A couple of years ago, I was contacted by someone who was interested in getting their estate plan completed. We sat down and started talking about his family, assets, liabilities, etc. After getting a good feel for his situation I recommended a pretty simple plan involving a Will and the necessary non-probate planning. He seemed surprised and asked me, “So do you think I need a trust?” Apparently, he had visited with a couple of other attorneys who were pushing him into these complex (and quite a bit more expensive) trusts. These trusts would have worked, but they were completely excessive to his situation.

Every person needs to have an estate plan, no matter how simple their situation may be. It only takes one small mistake to significantly reduce the value of the property is inherited and the time it takes to actually inherit it. An instrument commonly used to help avoid that mistake is called a Trust, and a common question clients ask is whether they need one. To be able to assess whether or not you need a Trust there are several considerations to take into account.

Trusts come in many different forms and have many different purposes. They are extremely efficient instruments used to plan an individual’s estate. Trusts can be living or testamentary; revocable or irrevocable. Trusts help avoid probate and paying estate taxes. They also help protect the assets and the beneficiaries of the estate. When used properly they will save your family all of the money, headache, time and hassle that could be incurred in an improperly planned estate.

The main reason I wouldn’t recommend a trust to someone would be if it were not cost effective. One of the first things I ask my clients to do when beginning the estate planning process is to figure out their net worth (assets minus liabilities). This includes real property, bank accounts, life insurance, retirement accounts, debt, etc.; and it usually adds up to more than what most people realize. However, if I look at the estate and see that the amount of debt significantly reduces or eliminates the value of the assets then consideration needs to be given to a more cost-effective estate plan.

Another reason would be if you have a very simple distribution plan. Only having one or two heirs who don’t have their own children can leave things pretty simple, and we can use alternative vehicles to accomplish the plan you want to be laid out.
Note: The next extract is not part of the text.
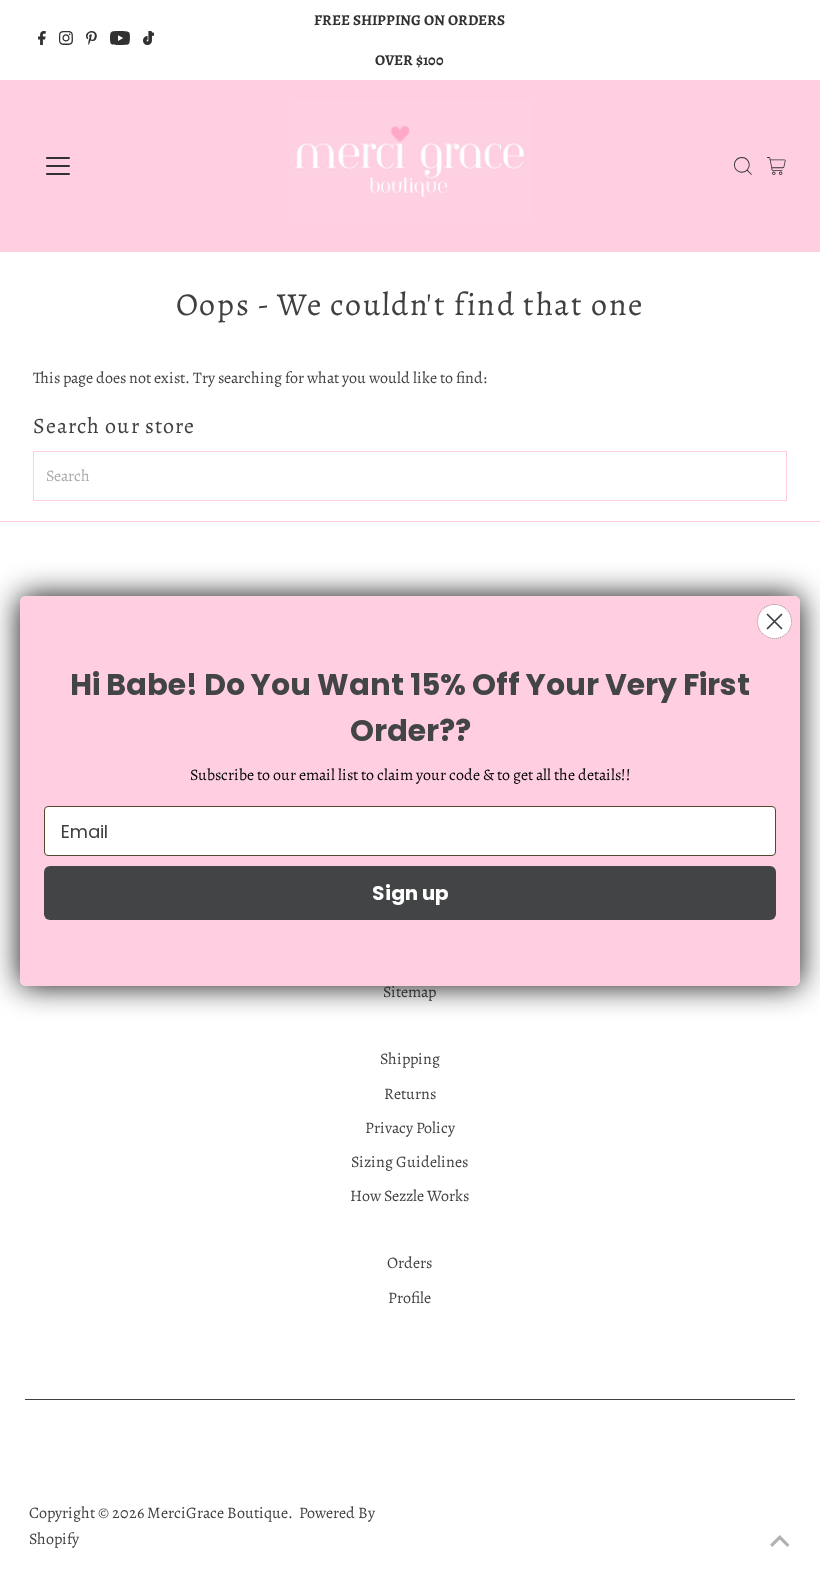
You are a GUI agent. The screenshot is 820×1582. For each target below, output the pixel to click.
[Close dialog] (774, 621)
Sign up (410, 893)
A third possible reason would be if your only asset is a retirement investment account. These accounts have some very stringent rules regarding on-death transfers and the tax benefits of listing a person versus a trust should be explored with a professional.

Essentially, whether you set up a Trust or not is ultimately your decision but it is your lawyer’s responsibility to provide you with other alternatives as well as the pros and cons of each plan. These alternative plans should all include a Will, but should definitely NOT be limited to just a Will. If an alternative plan to a Trust is used it is very important to remember the following: (1) it will take careful planning to make sure they are following the overall estate plan. Even the most well-crafted Will won’t undo a careless overall plan; (2) the initial efforts of proper titling of the assets are absolutely crucial to the execution of your plan; (3) it will require constant awareness, and maintenance/updating any time there is a change to your family, property or location; and (4) if the only thing in your estate plan is a Will you need to find out what is missing.